Acet était professeur de français et d’anglais dans son pays, et détient un diplôme en comptabilité. Elle parle par ailleurs, le tchétchène, le russe et l’allemand. Elle est volontaire, travailleuse et apporte son aide aux autres dès qu’elle le peut.
Comble de l’ironie, lorsque Mr le préfet, pendant le confinement a demandé à certaines associations doloises de bien vouloir prendre en charge les personnes étrangères hébergées à l’hôtel, c’est encore Acet qui a offert ses services en tant qu’interprète. N’est-il pas risible, Mr le Préfet, de la voir aussi bien remerciée de l’aide qu’elle vous a, somme toute, apportée ?
En septembre 2020, un collectif a été créé afin de soutenir Acet et de demander une régularisation exceptionnelle et un logement. Le collectif « Un Toit pour Acet » sur Facebook, invite toutes les personnes qui le souhaitent à les rejoindre et à relayer l’information. Certains politiques ont répondu présents. Mr le député Sermier, lui, n’a pas souhaité intervenir, et Mr le maire de Dole n’a, à ce jour, pas répondu au courrier qui lui a été adressé.
Menacée de représailles, Acet est en grand danger si elle retourne dans son pays d’origine, mais dans notre beau pays des droits de l’homme, c’est la rue, la clandestinité et la mendicité qui la guettent.
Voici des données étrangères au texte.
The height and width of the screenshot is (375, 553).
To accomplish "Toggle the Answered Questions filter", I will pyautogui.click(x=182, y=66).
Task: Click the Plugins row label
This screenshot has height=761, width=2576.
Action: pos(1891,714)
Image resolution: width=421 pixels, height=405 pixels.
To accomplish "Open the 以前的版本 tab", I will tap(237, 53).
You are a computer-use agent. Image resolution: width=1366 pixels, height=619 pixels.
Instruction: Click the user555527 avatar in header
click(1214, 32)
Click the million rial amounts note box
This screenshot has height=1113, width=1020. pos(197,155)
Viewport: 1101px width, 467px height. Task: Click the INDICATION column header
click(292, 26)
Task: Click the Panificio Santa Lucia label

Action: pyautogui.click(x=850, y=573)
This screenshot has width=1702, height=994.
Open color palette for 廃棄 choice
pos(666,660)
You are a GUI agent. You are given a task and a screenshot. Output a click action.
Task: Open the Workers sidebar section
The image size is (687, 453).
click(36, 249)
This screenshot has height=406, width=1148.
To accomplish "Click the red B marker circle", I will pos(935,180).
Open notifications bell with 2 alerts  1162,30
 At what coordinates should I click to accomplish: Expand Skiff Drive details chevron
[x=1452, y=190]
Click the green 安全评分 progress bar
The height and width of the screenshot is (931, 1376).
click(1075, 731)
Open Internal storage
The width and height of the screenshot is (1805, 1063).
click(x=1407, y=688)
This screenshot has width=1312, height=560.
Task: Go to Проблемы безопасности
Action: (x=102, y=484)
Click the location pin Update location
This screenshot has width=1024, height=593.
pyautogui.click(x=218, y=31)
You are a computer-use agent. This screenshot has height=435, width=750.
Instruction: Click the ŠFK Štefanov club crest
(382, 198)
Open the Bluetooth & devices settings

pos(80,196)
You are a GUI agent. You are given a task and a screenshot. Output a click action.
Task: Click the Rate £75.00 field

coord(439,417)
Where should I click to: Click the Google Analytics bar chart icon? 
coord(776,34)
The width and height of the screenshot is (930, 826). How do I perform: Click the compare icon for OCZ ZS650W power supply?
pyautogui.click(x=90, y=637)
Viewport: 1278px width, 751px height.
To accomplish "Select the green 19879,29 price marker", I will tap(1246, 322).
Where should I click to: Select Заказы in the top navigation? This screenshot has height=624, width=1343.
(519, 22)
Le collectif en appelle à l’humanité et à la bienveillance de l’état français, en la personne d’Emmanuel Macron et de son représentant local, Mr le Préfet, pour une régularisation rapide de cette femme et de ses trois enfants.
Véronique Journot Lambey
Depuis la rédaction de cet article, Kazbec le mari d'Acet a été arrêté par la police et mis en cellule (NDLR: nous étions le vendredi 25 septembre). La police a appelé le préfet du Jura qui a demandé sa remise en liberté, peut être est-ce dû au mail que le collectif lui a envoyé pour l'informer de sa création et de son notre refus de la procédure d’expulsion. Une action est prévue au début de la semaine du 28 septembre.